HTML5とは何か(狭義・広義)
HTML5 は、WHATWG(Apple、Mozilla、Opera等のベンダー)および World Wide Web Consortium(W3C) が HTML4 に代わる次世代の HTML として策定を進めている HTML 仕様です。
HTML5が生まれた理由(歴史的な背景)
2004年6月W3Cのワークショップにて 、ブラウザ開発各社は、Webアプリが台頭しており「HTMLの拡張」を提案しました。
しかし「HTML」の規格を策定しているW3Cは、HTMLは段階を経てXMLに移行する予定だったためブラウザ開発各社と対立しました。
そこで、Apple、Mozilla、Opera等のベンダーは新しくWHATWGを立ち上げました。
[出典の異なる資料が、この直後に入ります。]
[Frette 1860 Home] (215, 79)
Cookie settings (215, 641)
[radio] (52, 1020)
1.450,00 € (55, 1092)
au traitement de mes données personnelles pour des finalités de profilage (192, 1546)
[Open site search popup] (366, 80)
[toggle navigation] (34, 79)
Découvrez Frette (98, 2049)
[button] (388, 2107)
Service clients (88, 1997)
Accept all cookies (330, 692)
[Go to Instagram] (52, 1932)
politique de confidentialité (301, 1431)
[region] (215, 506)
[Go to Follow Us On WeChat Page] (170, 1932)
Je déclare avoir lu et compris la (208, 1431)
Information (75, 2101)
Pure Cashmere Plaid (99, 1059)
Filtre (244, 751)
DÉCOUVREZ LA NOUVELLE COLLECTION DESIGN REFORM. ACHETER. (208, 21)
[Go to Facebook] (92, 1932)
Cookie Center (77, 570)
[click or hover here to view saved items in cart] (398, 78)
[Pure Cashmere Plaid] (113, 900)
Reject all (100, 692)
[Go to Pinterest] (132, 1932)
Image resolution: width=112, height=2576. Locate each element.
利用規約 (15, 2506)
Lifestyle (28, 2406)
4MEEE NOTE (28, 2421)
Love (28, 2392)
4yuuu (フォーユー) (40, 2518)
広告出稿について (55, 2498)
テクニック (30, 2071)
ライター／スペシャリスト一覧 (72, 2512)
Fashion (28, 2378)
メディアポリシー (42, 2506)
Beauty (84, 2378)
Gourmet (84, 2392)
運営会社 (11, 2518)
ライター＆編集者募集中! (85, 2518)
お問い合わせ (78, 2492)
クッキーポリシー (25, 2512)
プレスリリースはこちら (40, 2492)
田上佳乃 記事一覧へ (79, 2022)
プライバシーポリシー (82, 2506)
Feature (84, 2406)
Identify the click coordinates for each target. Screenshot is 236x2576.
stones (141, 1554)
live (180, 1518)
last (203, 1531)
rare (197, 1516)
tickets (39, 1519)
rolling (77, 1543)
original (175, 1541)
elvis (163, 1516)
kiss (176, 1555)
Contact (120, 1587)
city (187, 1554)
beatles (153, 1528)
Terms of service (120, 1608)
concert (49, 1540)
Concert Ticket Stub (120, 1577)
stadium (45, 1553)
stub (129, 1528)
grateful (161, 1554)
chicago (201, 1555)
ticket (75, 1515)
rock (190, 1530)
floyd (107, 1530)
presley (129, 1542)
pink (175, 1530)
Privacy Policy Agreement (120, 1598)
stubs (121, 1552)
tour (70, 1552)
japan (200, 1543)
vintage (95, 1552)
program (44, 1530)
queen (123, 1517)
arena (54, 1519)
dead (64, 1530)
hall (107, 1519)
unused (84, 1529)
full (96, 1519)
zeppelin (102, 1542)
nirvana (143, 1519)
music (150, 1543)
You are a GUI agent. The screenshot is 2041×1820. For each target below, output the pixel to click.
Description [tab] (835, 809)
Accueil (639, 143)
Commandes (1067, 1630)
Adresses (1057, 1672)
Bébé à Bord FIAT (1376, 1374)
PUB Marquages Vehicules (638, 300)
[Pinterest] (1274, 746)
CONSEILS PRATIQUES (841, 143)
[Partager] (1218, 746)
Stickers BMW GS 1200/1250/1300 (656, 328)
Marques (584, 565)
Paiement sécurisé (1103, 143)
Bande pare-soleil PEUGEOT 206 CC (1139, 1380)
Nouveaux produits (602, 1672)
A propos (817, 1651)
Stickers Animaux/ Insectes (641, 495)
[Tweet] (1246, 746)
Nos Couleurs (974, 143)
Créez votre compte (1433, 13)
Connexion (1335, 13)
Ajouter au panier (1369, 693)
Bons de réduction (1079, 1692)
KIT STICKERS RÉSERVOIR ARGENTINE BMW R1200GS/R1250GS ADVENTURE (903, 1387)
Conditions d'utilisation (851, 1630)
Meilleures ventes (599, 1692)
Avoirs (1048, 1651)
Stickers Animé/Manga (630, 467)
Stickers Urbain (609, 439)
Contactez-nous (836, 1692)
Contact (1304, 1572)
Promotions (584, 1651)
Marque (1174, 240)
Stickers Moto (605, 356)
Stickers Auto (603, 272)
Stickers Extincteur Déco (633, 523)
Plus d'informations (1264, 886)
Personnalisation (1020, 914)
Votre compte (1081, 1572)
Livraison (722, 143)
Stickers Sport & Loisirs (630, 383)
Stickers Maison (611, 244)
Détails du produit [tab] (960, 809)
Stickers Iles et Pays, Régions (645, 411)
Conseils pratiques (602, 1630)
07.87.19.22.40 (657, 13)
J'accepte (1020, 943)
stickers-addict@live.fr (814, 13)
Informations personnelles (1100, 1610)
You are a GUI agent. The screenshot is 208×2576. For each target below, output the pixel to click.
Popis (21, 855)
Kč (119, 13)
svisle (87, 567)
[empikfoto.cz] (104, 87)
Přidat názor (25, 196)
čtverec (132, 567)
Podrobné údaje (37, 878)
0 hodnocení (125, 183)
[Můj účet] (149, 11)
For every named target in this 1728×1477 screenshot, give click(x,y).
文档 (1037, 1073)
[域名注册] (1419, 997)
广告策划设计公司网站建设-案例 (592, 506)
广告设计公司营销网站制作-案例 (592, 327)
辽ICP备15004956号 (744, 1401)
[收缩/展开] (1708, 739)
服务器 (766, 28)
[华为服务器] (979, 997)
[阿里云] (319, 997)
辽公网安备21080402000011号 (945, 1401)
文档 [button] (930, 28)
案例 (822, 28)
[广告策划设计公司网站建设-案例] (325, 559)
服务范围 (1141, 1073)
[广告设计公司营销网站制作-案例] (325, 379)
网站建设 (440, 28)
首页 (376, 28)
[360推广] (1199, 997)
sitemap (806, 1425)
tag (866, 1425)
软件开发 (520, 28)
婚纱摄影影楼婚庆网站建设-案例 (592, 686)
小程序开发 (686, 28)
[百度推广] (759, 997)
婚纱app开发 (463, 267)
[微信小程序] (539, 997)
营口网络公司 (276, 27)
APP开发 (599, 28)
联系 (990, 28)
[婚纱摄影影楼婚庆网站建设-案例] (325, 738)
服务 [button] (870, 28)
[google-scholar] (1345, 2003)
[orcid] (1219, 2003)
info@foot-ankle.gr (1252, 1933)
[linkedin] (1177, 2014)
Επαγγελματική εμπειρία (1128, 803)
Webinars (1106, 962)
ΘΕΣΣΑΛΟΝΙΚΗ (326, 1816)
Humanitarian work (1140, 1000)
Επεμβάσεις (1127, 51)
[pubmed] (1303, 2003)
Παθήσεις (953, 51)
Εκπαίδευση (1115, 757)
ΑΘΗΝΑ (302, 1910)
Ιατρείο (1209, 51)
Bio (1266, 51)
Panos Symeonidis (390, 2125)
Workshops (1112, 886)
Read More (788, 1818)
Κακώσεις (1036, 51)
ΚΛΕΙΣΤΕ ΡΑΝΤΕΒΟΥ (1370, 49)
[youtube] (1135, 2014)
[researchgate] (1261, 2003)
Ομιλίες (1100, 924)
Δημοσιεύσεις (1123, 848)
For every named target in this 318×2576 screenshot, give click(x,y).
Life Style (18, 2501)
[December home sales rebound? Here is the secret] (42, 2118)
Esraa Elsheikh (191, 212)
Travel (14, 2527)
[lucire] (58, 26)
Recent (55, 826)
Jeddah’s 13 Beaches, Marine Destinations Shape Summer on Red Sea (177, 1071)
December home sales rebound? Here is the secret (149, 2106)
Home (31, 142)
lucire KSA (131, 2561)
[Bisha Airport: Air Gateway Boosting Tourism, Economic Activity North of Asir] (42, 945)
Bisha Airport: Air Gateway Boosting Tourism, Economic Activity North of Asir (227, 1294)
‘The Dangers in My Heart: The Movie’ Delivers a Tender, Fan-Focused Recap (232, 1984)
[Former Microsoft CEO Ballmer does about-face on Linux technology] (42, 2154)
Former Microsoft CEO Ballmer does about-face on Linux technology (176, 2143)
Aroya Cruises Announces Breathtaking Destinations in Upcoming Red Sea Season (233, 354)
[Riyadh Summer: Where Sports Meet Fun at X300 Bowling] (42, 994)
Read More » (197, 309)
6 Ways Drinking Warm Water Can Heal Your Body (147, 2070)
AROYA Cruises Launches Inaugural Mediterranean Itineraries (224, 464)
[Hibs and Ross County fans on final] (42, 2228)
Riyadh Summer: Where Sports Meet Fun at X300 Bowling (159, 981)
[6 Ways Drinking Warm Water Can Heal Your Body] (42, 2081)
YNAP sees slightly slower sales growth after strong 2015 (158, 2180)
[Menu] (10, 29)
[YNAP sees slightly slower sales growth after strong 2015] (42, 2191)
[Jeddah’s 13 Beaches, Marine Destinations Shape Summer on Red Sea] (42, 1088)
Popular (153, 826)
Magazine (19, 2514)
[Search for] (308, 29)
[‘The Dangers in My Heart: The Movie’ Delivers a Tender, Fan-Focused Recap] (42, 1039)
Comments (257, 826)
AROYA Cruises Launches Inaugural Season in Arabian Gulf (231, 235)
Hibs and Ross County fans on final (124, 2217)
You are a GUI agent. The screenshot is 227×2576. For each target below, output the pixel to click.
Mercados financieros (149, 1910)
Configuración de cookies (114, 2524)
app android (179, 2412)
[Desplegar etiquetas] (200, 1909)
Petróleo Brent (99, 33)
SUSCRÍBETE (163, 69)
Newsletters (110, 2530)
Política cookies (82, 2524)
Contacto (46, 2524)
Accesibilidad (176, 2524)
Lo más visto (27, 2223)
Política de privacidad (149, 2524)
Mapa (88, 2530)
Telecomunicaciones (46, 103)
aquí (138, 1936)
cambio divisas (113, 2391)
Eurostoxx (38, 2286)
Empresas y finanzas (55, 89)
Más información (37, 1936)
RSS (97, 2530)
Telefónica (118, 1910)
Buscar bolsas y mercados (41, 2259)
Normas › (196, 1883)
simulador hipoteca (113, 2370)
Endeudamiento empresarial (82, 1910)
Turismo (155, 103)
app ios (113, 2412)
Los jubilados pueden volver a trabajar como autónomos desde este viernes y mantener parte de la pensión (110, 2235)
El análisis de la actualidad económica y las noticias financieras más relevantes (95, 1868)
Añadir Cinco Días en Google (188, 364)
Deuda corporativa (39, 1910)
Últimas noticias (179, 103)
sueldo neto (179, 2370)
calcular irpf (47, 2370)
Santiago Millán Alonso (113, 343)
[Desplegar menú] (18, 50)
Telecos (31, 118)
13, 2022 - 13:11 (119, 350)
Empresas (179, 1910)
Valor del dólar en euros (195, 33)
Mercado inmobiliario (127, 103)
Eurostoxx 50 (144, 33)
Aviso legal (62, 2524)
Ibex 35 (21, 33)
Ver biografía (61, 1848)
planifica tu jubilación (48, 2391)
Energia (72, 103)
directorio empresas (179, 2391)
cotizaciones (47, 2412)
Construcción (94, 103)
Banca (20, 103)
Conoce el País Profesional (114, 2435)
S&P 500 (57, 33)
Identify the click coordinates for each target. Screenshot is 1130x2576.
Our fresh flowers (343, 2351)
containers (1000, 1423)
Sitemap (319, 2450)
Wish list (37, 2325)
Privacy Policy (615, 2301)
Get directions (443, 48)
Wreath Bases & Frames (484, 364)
ベンダーが関わった仕様は開発者から評価を得て、W3Cも一向に進まない「XMLへの移行」を諦め、2007年よりHTML5の策定をWHATWGと協力して始めました。
年代 | HTML | XML | XHTML | CSS |
---|---|---|---|---|
1998 | HTML4.0仕様改訂 | XML1.0勧告 | CSS2勧告 | |
1999 | HTML4.01勧告 | |||
2000 | XHTML1.0勧告 | |||
XHTMLBasic勧告 | ||||
2001 | XHTML1.1勧告 | |||
2004 | XML1.1勧告 | XHTML2.0草案 | ||
2008 | HTML5草案 | CSS3草案 | ||
2009 | 活動停止 |
狭義のHTML5と広義のHTML5
HTML5では、今まで開発者が苦労していたところの改善、よく使う機能などを盛り込みました。また、プラグインなどを使って機能としてバラバラに提供されていたものをAPIとして導入しました。
簡単には次のような機能が強化・拡張されました。
- グラフィック機能の強化(Canvas / SVG / WebGL)
- マルチメディア機能の強化(Audio / Video)
- オフライン機能の強化(Web Storage / IndexedDB)
- キャッシュ機能の強化(Application Cache)
- マルチスレッド対応(Web Workers)
- 双方向通信機能の強化(WebSocket)
- ローカルファイルの操作(File API)
- 位置情報の取得(Geolocation API)
- input要素のtype追加(email / date / range / serach / tel / color / number)
これらの技術の中には狭義にはHTML5とは呼べないものもあります。
正確に分類すると次のようになります。
これらすべてをHTML5と呼ぶこともある
一般的にHTML5と呼ばれる範囲(広義のHTML5)
W3CのHTML5仕様
(狭義のHTML5)
廃止予定の要素
「HTML5」では次の要素は廃止予定となっています。
廃止予定の要素には代価方法が提案されています。
要素 | 説明 | 代価方法 |
---|---|---|
acronym | 頭字語 | abbr |
applet | Javaアプレットの埋め込み | embed、object |
basefont | ページの基準フォントサイズ | スタイルシート |
bgsound | BGMの自動再生 | audio |
big | フォントを大きく表示 | スタイルシート |
blink | 点滅して表示 | スタイルシート |
center | 要素の左右中央揃え | スタイルシート |
dir | ディレクトリ型リスト | ul |
font | フォント装飾(色・サイズ・種類) | スタイルシート |
frame | フレームの定義 | iframe、スタイルシート |
frameset | フレーム(frame要素)の構成 | iframe、スタイルシート |
isindex | キーワード検索入力欄の埋め込み | form と テキストフィールド |
listing | ソースをそのまま表示(タグは解釈) | pre と code |
marquee | スクロールして表示 | スタイルシート |
multicol | cols属性で指定した段数に段組 | スタイルシート |
nextid | a要素で自動的にアンカーを生成 | GUID |
nobr | 改行されずに表示 | スタイルシート |
noembed | embed要素に未対応向け代替内容 | embed |
noframes | フレーム未対応ユーザー向けの代替テキスト | iframe、スタイルシート |
plaintext | ソースをそのまま表示 | MIMEタイプに"text/plain" |
rb | ルビ(ふりがな)を付ける | ruby |
spacer | スペースを挿入 | スタイルシート |
strike | テキストに取消線を引く | del、s |
tt | テキストを等幅フォントにする | スタイルシート |
xmp | ソースをそのまま表示 | code(特殊文字はエスケープ) |
なお、「s」要素「u」要素も廃止予定でしたが、次のように意味合いが変更されて残りました。
要素名 | HTML4.01までの使い方 | HTML5での変更点 |
---|---|---|
s | テキストに取消線を引く | 古くなった情報や関連性のない情報に使う。削除には del要素を使うこと |
u | テキストに下線を引く | はっきり発音されない文字やミススペルに使う、mark要素を使うこと |
※このエントリーに書かれている内容は、今後HTML5の仕様の変更により推奨される記述方法が変わる可能性があります。